Record excerpts =>

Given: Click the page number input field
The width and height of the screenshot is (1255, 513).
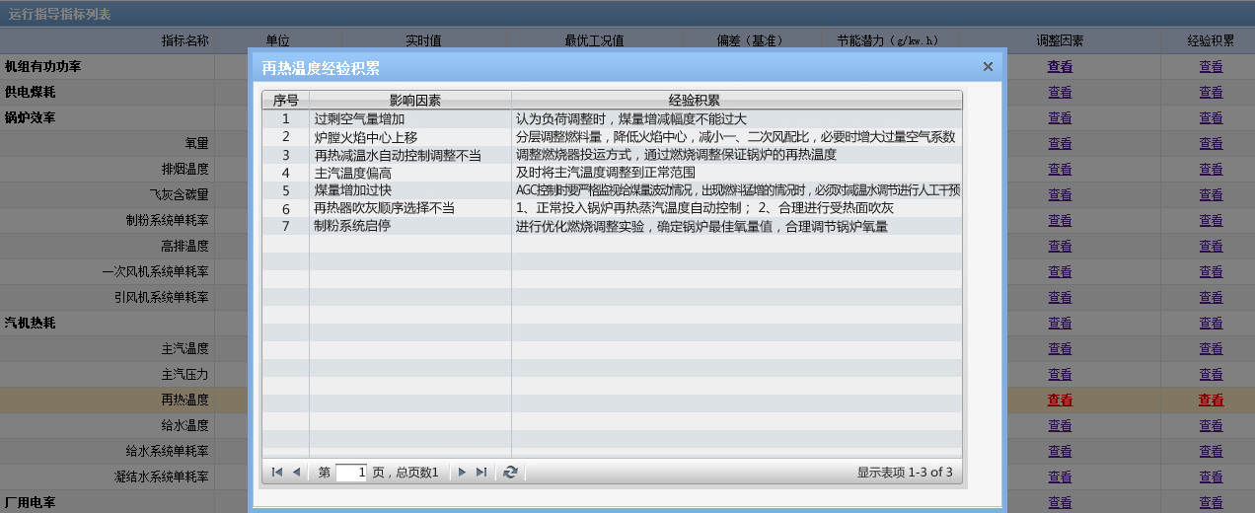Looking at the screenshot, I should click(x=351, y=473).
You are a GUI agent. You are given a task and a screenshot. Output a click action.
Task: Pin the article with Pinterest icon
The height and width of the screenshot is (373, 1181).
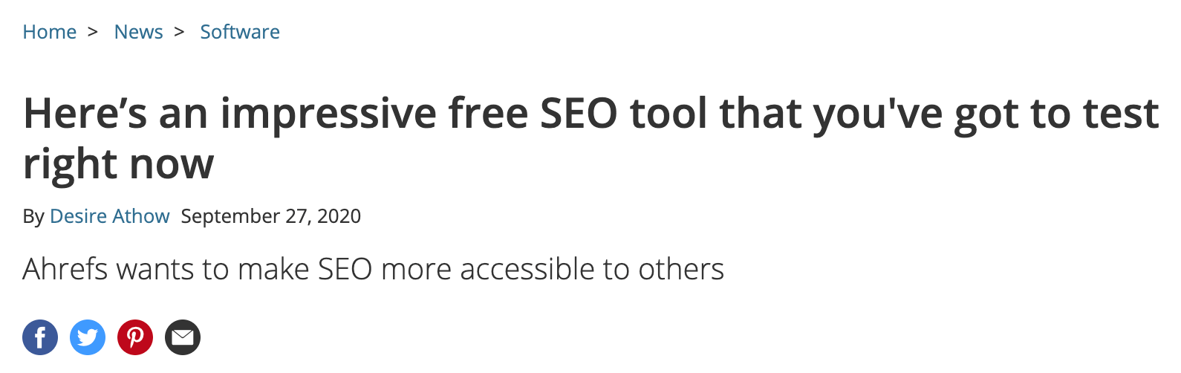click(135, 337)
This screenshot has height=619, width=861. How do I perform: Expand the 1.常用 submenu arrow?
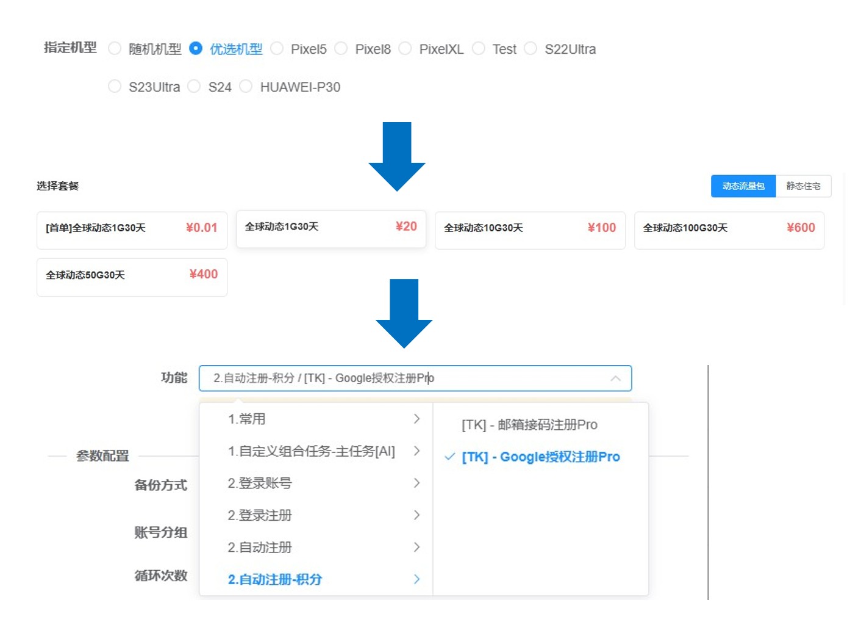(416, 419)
...
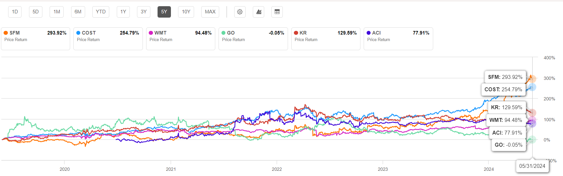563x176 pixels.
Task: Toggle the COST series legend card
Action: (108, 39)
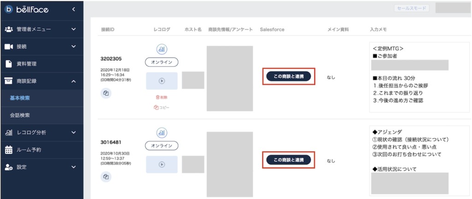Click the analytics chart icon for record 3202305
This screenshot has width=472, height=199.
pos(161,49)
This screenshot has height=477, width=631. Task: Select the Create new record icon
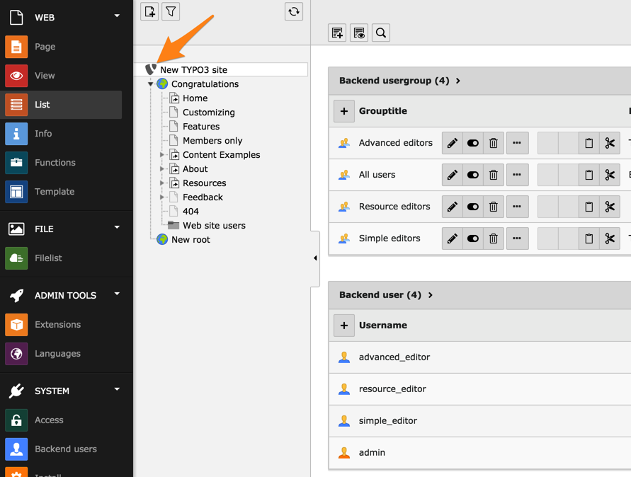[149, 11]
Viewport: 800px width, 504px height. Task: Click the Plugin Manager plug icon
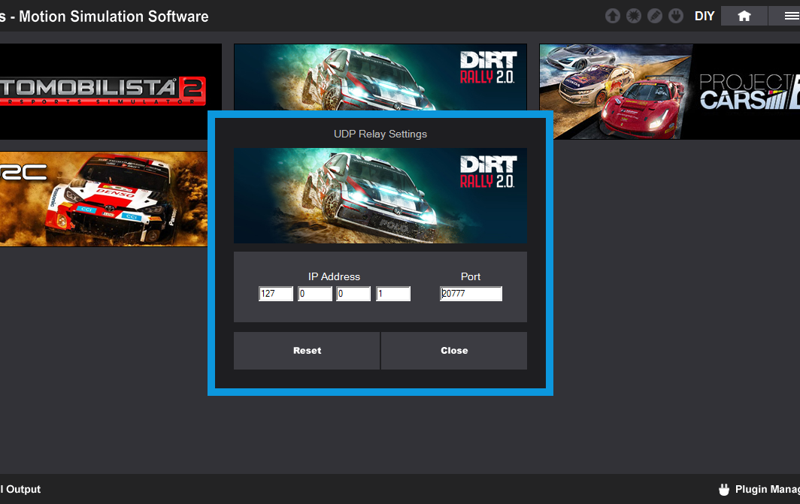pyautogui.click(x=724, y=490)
--
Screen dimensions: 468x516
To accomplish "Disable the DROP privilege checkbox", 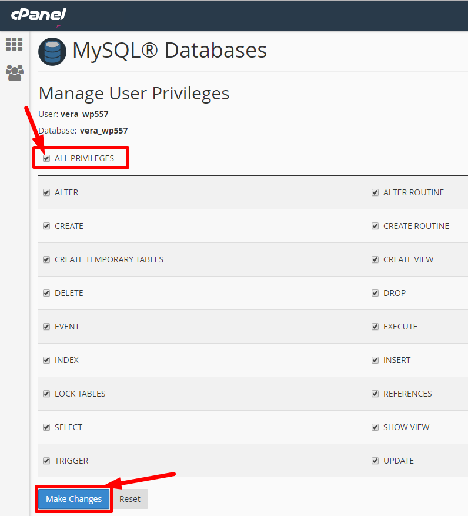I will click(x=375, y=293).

Exercise details =>
Starting at the line that contains "Given: Click the page number input field" and ending at the line that contains "You are a GUI", transcribe the material above exactly, excluding pictures.

Task response =>
Given: Click the page number input field
The width and height of the screenshot is (1255, 513).
Looking at the screenshot, I should click(x=351, y=473).
You are a GUI agent. You are given a task and a screenshot. Output a click action.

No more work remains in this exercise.